Sanity Checks for Agentic Data Science
Summary: arXiv:2604.11003v1 Announce Type: new
Agentic data science (ADS) pipelines have grown rapidly in both capability and adoption, with systems such as OpenAI Codex now able to directly analyze datasets and produce answers to statistical questions. However, these systems can reach falsely optimistic conclusions that are difficult for users to detect.
To address this issue, researchers have proposed a pair of lightweight sanity checks grounded in the Predictability-Computability-Stability (PCS) framework for veridical data science. These checks employ reasonable perturbations to determine whether an agent can reliably distinguish between meaningful signals and random noise. By applying these checks, users can impose a falsifiability constraint that helps expose unsupported affirmative conclusions.
Proposed Sanity Checks
The two proposed sanity checks aim to characterize the trustworthiness of an ADS output. They assess whether the ADS has identified stable signals or is merely responding to noise. Additionally, they evaluate whether the conclusions drawn by the ADS are sensitive to incidental aspects of the input data.
- Check 1: Signal Detection – This check assesses the agent’s ability to reliably identify the presence of a signal amidst noise.
- Check 2: Noise Sensitivity – This check evaluates how sensitive the agent’s conclusions are to variations in the input data.
By validating this approach on synthetic data with controlled signal-to-noise ratios, researchers confirmed that the sanity checks effectively track the ground-truth signal strength.
Real-World Applications
The researchers further demonstrated the effectiveness of these sanity checks on 11 real-world datasets using OpenAI Codex. This evaluation aimed to characterize the trustworthiness of each conclusion drawn by the ADS.
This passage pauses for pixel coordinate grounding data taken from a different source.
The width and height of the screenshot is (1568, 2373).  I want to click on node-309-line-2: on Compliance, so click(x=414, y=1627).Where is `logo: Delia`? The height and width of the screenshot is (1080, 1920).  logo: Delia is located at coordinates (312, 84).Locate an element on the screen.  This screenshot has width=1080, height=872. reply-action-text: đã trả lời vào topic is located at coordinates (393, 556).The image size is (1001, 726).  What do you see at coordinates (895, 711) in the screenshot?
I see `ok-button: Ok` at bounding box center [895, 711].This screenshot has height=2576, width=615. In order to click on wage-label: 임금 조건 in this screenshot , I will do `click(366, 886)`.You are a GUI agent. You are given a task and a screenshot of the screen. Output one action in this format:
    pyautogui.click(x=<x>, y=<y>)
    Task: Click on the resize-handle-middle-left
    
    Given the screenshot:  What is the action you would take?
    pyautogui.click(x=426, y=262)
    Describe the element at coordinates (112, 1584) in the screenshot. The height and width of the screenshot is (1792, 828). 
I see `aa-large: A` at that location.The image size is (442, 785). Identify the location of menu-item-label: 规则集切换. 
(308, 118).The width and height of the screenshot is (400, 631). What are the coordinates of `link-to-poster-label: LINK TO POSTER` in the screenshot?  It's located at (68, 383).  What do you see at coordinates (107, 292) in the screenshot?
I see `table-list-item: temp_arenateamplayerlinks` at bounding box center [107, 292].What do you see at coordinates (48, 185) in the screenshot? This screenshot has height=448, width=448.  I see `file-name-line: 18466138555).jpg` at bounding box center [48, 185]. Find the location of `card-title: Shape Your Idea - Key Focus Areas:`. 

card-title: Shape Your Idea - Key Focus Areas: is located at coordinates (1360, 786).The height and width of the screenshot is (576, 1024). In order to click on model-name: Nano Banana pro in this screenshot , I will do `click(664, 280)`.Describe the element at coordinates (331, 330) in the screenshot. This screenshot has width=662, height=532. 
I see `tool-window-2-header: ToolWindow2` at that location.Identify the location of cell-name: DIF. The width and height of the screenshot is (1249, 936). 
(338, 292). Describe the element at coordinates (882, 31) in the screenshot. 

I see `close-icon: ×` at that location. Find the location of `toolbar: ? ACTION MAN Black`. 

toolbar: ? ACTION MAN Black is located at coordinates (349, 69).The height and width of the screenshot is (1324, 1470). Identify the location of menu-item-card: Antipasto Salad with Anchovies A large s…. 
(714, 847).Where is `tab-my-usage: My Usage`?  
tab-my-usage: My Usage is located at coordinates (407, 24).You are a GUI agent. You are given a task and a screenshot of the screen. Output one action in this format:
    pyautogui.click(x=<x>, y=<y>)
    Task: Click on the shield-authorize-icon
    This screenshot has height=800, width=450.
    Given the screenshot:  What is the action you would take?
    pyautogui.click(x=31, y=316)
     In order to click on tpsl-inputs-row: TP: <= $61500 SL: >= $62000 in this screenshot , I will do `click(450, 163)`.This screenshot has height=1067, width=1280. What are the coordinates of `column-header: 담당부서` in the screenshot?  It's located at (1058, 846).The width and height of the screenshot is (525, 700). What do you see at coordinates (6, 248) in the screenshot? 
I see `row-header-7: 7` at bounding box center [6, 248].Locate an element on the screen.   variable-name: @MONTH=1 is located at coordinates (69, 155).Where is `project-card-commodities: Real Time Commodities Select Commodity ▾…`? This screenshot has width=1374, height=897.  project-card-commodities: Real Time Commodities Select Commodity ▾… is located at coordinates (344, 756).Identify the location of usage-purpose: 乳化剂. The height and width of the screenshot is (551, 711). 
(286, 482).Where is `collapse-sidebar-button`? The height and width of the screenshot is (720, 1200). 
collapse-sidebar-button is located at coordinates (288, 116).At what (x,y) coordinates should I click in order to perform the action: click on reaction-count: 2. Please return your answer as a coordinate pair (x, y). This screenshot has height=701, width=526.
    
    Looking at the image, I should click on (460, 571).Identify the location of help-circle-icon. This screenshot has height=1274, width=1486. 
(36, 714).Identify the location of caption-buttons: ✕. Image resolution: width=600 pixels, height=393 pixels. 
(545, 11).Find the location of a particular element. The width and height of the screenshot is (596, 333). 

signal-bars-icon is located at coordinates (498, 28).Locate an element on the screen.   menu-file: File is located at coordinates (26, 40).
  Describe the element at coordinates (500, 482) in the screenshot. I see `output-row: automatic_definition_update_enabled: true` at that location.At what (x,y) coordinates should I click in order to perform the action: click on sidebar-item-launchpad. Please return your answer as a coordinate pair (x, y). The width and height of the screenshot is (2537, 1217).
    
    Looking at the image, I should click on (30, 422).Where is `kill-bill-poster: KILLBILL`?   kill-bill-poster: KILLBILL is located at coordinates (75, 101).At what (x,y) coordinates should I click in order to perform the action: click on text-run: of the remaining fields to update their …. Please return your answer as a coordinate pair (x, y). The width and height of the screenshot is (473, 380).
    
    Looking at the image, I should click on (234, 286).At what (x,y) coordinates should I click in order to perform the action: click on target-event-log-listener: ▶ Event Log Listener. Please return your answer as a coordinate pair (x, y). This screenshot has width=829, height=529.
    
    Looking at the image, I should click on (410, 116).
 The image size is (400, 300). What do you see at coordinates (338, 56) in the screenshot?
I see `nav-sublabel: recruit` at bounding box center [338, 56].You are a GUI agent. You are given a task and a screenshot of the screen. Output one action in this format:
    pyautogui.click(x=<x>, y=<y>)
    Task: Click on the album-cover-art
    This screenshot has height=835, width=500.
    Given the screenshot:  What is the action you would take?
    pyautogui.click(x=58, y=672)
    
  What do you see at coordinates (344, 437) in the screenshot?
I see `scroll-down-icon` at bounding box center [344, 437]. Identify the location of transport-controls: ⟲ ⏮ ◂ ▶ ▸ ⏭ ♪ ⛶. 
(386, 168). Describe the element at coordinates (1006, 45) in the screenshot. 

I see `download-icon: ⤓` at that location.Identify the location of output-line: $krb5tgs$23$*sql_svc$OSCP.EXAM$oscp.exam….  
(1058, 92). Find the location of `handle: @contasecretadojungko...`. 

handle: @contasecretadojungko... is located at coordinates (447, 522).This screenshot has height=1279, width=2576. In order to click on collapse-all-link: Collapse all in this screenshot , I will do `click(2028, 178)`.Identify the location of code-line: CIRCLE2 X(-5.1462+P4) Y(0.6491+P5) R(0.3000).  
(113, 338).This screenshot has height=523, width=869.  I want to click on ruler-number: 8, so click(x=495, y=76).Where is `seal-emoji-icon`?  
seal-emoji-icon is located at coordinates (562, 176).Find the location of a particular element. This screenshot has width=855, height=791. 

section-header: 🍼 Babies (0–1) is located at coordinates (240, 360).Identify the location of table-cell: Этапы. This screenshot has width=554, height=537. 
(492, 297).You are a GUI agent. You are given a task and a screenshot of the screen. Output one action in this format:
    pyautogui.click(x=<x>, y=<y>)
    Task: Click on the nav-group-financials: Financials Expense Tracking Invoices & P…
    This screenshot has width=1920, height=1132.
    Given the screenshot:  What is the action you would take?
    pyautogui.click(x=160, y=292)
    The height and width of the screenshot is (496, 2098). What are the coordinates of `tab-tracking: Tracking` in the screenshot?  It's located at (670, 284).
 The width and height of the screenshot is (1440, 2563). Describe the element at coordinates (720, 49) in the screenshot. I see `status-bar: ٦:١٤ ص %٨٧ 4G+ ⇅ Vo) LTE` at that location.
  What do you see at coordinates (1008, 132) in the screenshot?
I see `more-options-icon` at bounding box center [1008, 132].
Remarkably, the findings revealed that in 6 out of the 11 datasets, an affirmative conclusion was not well-supported, even though a single ADS run may have suggested otherwise. This discrepancy highlights the necessity of implementing sanity checks in practical applications of ADS.
Analysis of Failure Modes
In addition to validating the sanity checks, the researchers conducted an analysis of failure modes in ADS systems. The results indicated that the self-reported confidence levels of ADS are often poorly calibrated to the empirical stability of their conclusions. This finding underscores the importance of skepticism when interpreting results generated by ADS systems.
Conclusion
As the use of agentic data science pipelines continues to increase, ensuring the reliability and trustworthiness of their outputs becomes paramount. The introduction of sanity checks, grounded in the PCS framework, provides a necessary tool for users to critically evaluate the conclusions drawn by these systems. Future research should continue exploring additional methods to enhance the reliability of ADS, ensuring that these powerful tools serve as trustworthy aids in data analysis.